Exercise data —
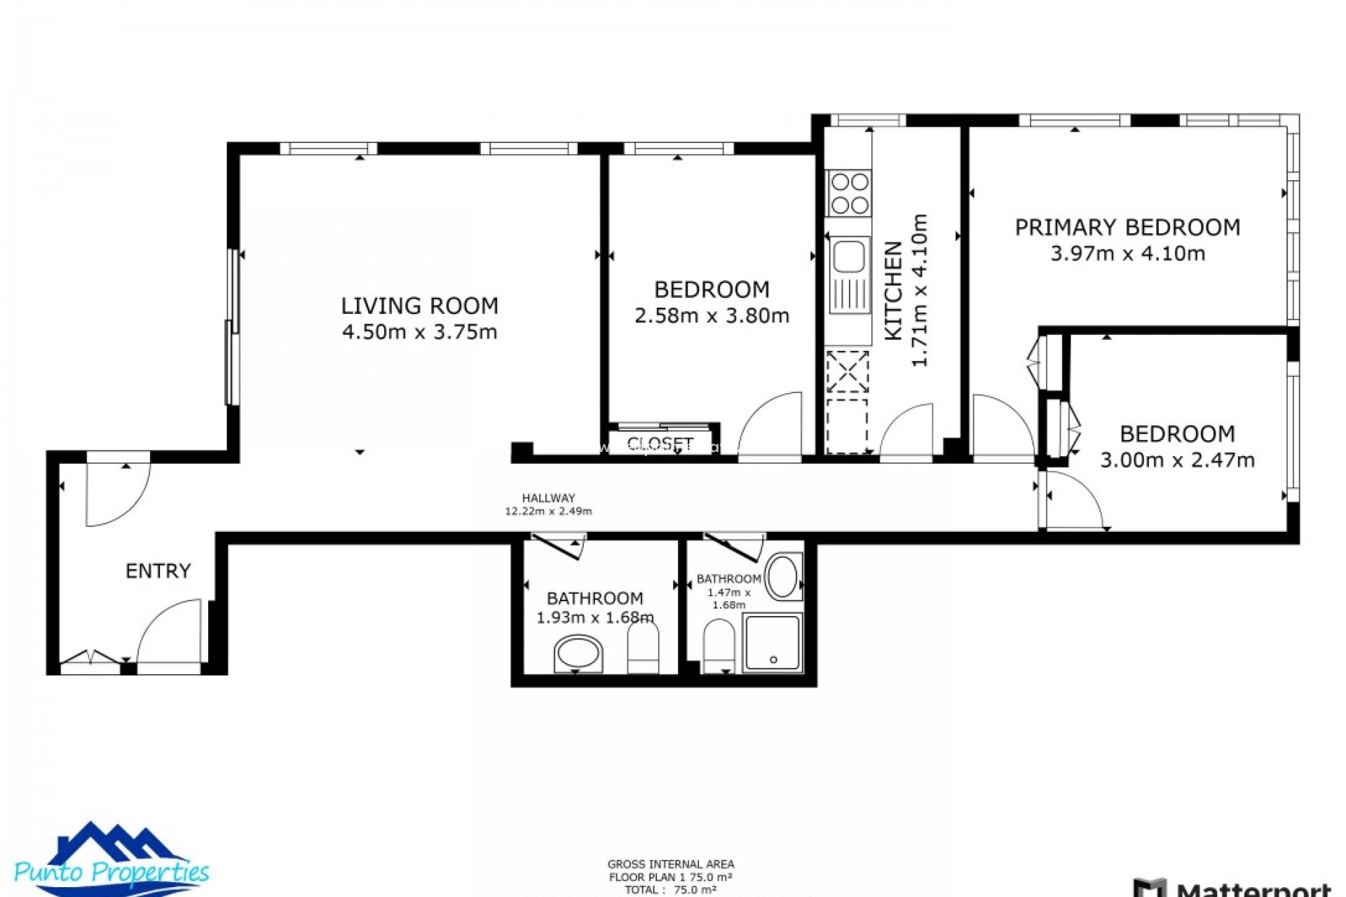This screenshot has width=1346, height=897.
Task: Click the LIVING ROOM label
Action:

==

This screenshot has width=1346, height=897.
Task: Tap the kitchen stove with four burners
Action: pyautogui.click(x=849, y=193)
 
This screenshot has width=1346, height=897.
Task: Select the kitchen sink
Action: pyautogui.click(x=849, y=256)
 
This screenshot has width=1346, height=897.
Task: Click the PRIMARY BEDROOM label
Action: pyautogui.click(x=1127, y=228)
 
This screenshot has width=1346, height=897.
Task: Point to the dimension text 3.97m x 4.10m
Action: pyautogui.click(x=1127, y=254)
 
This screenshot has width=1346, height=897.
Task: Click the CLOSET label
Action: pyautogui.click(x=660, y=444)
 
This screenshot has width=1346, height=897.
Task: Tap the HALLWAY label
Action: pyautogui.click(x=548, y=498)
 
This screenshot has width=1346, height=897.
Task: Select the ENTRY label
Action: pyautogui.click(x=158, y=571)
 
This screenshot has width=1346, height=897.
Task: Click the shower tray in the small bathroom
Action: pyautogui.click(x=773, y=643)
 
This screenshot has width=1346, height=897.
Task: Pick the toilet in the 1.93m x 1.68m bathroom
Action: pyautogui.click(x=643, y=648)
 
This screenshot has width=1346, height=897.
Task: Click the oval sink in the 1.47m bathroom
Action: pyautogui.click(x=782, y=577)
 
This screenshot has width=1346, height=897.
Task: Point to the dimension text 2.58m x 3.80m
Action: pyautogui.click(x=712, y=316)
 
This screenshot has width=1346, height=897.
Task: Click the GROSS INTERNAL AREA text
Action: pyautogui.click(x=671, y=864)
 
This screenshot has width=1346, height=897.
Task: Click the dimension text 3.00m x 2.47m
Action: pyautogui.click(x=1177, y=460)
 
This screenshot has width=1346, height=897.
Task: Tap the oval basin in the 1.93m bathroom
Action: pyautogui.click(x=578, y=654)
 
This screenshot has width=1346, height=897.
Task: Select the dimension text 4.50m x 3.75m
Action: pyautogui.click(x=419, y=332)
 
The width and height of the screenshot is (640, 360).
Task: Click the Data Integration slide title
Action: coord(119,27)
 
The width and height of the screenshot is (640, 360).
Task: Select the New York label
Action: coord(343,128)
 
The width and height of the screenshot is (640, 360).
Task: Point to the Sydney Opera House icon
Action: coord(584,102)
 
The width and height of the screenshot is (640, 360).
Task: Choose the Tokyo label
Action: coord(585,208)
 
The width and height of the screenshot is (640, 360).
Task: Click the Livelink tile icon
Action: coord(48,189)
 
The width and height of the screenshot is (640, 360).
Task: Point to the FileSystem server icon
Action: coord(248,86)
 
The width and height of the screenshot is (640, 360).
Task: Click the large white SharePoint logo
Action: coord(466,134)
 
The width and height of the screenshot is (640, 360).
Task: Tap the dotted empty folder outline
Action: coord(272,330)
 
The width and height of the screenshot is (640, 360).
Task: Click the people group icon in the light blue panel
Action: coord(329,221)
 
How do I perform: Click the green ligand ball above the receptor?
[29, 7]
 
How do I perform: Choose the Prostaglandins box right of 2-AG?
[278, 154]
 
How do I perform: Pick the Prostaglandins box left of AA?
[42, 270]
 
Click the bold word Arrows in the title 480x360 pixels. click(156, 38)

---

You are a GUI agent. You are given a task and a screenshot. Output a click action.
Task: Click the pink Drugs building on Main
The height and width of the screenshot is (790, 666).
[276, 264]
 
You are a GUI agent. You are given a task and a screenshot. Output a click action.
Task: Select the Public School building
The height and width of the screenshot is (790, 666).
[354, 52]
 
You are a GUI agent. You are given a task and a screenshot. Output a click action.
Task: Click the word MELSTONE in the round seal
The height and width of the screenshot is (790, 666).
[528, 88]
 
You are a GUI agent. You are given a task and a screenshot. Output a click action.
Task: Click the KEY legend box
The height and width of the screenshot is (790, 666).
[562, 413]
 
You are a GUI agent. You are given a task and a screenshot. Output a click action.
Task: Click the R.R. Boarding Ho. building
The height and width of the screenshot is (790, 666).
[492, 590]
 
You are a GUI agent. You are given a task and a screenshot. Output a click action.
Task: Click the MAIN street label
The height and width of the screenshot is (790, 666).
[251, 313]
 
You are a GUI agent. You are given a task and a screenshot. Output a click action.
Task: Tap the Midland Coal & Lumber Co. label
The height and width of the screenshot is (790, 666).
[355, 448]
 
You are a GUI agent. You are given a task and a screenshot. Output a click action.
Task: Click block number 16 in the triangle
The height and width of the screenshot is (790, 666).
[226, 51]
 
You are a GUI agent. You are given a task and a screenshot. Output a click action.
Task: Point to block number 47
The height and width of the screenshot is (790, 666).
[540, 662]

What the task asks — Gather every line from the entries above that contains the word "bathroom".

Completed task —
Task: Click the shower tray in the small bathroom
Task: Pick the toilet in the 1.93m x 1.68m bathroom
Task: Click the oval sink in the 1.47m bathroom
Task: Tap the oval basin in the 1.93m bathroom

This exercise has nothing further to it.